From a practical standpoint, if you want to add security checks into a CI/CD pipeline, those checks need to be carefully curated, and when they trigger on builds they need to be handled thoughtfully. In short – security findings from testing done in CI/CD pipelines need to be:
- Available quickly– The speed of CI/CD builds is important, but that is out of scope for this current post.
- High value– They need to be things that developers recognize as being important enough to justify slowing down the process – SQL injection, cross-site scripting (XSS) – the kind of stuff that too easily gets organizations into headlines.
- Low (NO!) false positives– They need to be correct. The CI/CD pipeline isn’t the time to slow stuff down because you think you have a problem. You have to know you have a problem.
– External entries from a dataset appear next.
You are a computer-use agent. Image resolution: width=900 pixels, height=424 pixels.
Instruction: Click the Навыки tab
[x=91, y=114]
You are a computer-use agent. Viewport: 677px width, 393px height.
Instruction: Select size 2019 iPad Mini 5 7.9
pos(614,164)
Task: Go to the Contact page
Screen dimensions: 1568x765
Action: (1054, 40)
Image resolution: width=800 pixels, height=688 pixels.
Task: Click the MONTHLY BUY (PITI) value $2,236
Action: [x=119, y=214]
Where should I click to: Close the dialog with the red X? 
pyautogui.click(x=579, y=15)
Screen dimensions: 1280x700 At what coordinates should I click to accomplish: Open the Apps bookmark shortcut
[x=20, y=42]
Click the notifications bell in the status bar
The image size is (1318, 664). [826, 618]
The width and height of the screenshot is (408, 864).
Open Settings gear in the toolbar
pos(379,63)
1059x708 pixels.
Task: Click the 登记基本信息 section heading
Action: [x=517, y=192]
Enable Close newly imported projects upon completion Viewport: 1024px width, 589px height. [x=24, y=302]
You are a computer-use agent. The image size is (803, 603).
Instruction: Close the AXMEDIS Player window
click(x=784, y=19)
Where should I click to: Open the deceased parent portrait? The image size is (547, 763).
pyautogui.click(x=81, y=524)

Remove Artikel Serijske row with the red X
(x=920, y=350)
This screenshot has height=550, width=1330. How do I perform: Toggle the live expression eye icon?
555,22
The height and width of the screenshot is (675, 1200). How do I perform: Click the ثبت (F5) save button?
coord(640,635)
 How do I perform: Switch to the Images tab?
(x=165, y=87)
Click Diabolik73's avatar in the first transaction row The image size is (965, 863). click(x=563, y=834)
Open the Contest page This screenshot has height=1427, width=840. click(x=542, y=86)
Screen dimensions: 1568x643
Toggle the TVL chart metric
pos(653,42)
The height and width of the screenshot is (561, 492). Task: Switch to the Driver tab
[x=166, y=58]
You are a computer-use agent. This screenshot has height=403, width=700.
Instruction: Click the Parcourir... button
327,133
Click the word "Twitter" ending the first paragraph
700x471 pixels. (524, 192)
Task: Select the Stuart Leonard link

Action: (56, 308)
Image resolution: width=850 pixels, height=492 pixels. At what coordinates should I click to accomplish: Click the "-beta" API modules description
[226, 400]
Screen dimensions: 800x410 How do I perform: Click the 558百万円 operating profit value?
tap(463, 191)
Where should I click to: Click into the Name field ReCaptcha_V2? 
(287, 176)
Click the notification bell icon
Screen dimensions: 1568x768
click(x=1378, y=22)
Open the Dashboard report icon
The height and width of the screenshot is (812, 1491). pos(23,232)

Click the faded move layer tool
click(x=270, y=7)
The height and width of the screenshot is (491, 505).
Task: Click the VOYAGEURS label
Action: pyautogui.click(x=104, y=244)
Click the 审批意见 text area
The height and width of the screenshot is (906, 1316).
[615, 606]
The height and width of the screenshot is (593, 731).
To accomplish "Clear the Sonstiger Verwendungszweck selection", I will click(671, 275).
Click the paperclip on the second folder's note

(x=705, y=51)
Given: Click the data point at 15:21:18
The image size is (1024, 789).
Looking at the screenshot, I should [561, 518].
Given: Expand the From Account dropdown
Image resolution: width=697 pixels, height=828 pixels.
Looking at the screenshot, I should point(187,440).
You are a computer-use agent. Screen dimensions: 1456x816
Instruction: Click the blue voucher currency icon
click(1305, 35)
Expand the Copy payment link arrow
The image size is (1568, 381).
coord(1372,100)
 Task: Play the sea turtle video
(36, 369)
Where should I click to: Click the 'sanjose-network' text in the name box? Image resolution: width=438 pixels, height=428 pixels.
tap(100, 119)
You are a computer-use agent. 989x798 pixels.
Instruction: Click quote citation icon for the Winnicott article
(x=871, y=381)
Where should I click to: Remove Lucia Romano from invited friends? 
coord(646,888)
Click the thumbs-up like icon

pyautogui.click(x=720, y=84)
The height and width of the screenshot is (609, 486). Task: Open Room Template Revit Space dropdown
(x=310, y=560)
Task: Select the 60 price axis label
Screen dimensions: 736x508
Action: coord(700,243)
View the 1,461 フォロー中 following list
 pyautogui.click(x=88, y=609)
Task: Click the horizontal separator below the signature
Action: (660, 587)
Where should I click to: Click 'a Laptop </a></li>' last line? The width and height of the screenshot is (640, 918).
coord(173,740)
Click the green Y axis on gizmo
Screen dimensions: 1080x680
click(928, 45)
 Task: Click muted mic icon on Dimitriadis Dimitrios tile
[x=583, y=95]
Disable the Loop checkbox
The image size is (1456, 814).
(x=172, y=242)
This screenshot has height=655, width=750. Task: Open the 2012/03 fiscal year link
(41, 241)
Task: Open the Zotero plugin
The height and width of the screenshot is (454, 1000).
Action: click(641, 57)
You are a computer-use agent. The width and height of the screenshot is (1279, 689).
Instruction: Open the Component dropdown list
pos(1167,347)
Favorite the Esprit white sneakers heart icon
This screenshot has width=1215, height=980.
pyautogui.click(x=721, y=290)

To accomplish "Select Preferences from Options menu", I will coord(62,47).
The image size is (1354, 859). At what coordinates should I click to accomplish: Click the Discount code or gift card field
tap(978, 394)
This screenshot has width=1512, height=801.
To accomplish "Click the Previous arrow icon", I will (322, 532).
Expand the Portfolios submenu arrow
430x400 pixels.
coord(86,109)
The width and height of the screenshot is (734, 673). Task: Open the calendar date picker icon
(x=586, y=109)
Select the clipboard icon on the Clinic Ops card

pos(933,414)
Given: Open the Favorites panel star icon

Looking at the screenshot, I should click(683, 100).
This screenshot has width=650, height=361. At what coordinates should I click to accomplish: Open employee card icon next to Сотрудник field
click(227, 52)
And the developers need to believe you.
None of this is to say that security in DevOps environments has to be limited to this sort of fast and high-confidence testing. You can – and should – still kick off asynchronous processes and manual reviews to do deeper testing to look for more subtle and harder-to-find issues. But this can’t hold up pipeline builds. Instead, security teams should set up checkpoints where the results of these out-of-band assurance activities can be aggregated, analyzed, and presented to the development team for remediation. But in the CI/CD pipeline – keep it fast, keep it high-impact, and keep it high-confidence. Failing to exercise this power responsibly will get you kicked out of the CI/CD pipeline, and being on the outside looking in is a horrible place for a security team to find themselves.
We’ve been doing this for a while in ThreadFix – helping security and development teams to work together to craft sensible security testing policies within CI/CD pipelines. ThreadFix CI/CD integration lets you set up both synchronous and asynchronous orchestrations – running security testing that can either be used to make go/no-go decisions about CI/CD builds, or to provide information that can be acted on later – all reported into the tools that your development teams are already using.
To all the security folks out there – when you get invited to help evolve your DevOps teams to be DevSecOps teams – use your powers wisely and be willing to let some things pass in the short term because some security testing in CI/CD is better than no security testing in CI/CD. Save your battles for the really important stuff you identify later on. Uncle Ben would have wanted it that way.